A pergunta que deixo é simples: - Os demais partidos e forças democráticas estão?
(*) ALEK MARACAJÁ - Presidente da ABRADi PB, professor da ESPM de Big Data e Estratégia Digital, membro do Laboratório de Combate à Desinformação da UFPB e autor do livro Brasil Digital — Nas Entrelinhas da Polarização Política.

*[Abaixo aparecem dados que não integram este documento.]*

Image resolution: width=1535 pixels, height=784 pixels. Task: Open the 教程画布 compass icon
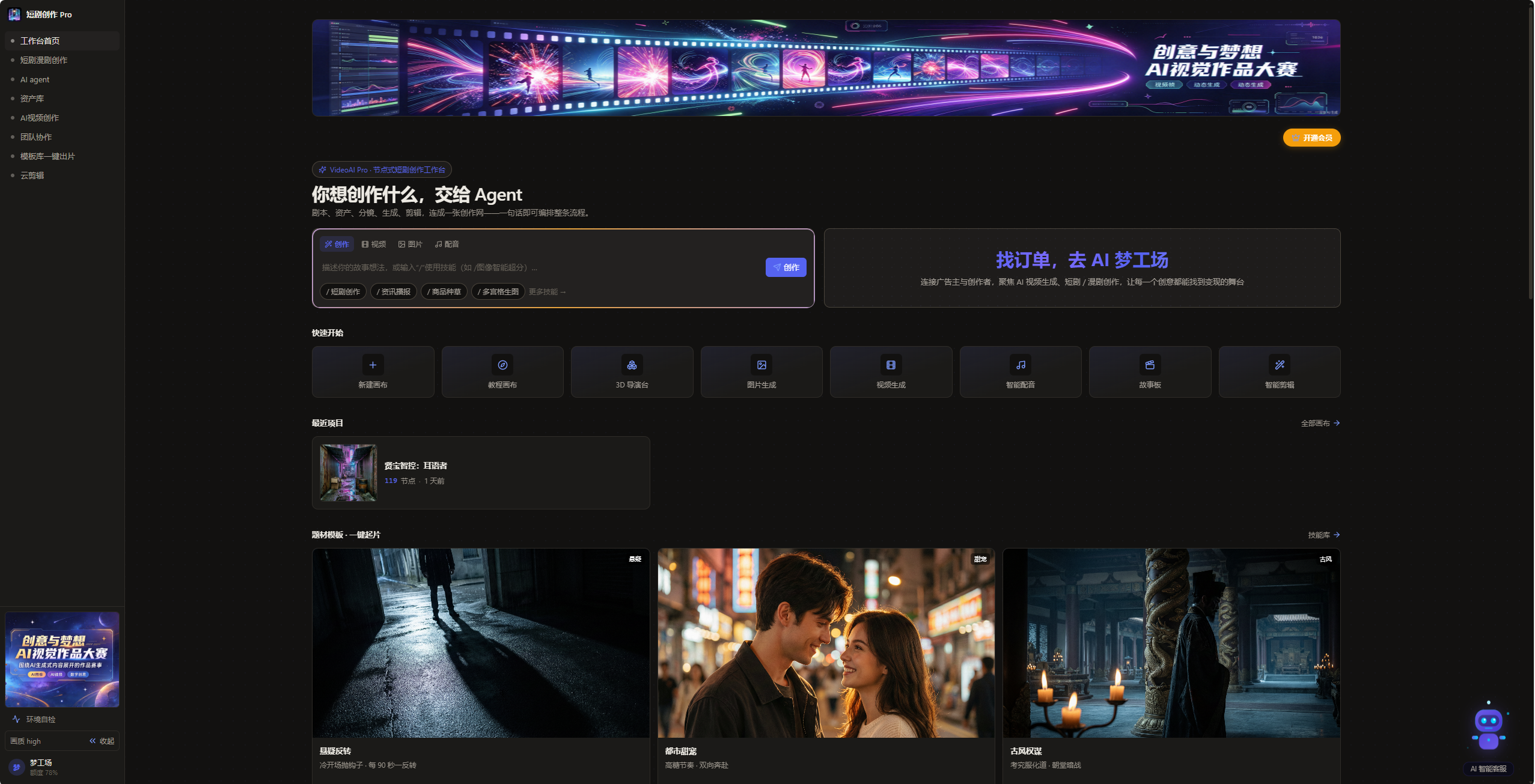[502, 365]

Ricardo Carvalho 09/06/2025
O artigo exalta a capacidade técnica e organizacional do PL no domínio da comunicação digital como se fosse um fenômeno disruptivo e inédito, mas ignora que a esquerda já estruturava inteligentemente a comunicação política desde muito antes da era digital. Gramsci, por exemplo, compreendia a hegemonia cultural como um projeto de longo prazo — a construção de sentido nas camadas profundas da sociedade por meio da educação, da imprensa, da arte e da linguagem cotidiana. O que a nova direita fez foi traduzir essas lições (aprendidas da \"esquerda\") para a lógica da desempenho atual, algorítmico e de choque emocional. Há, portanto, menos inovação e mais apropriação tática do legado comunicacional que a *esquerda comunista arquitetou* — com muito mais sofisticação e consciência crítica. A pergunta final — “Os demais partidos e forças democráticas estão (prontos)?” — não é apenas ingênua; ela é intelectualmente desonesta e estruturalmente falsa. Parte de uma premissa simplista: que há um “jogo digital” legítimo, no qual vence quem domina melhor as ferramentas. Mas a questão real não é quem está mais “preparado”, e sim o que estamos normalizando como comunicação política. Quando tanto a direita quanto setores da esquerda operam sob a lógica da viralização, da emoção reativa e da disputa por atenção instantânea, o resultado é o mesmo: uma política esvaziada de reflexão, onde a convicção substitui a consciência. O problema, portanto, não é que a esquerda esteja atrasada ou a direita acelerada. O verdadeiro impasse está no fato de que ambos os lados, ao aceitarem as regras da comunicação de massa contemporânea, passaram a disputar não consciências, mas reações. Trata-se de uma guerra de estímulos, não de ideias. E uma democracia mediada por estímulos é uma democracia sem sujeitos críticos — apenas audiências polarizadas. O resultado é que nos perguntamos “quem está pronto?”, quando deveríamos perguntar: “Pronto para quê? Para repetir slogans com mais eficiência? Para gerar mais cliques em menos tempo? Para reduzir o debate público a trincheiras algorítmicas?” A pergunta certa seria: quem ainda está disposto a resgatar a política como espaço de pensamento, escuta e transformação?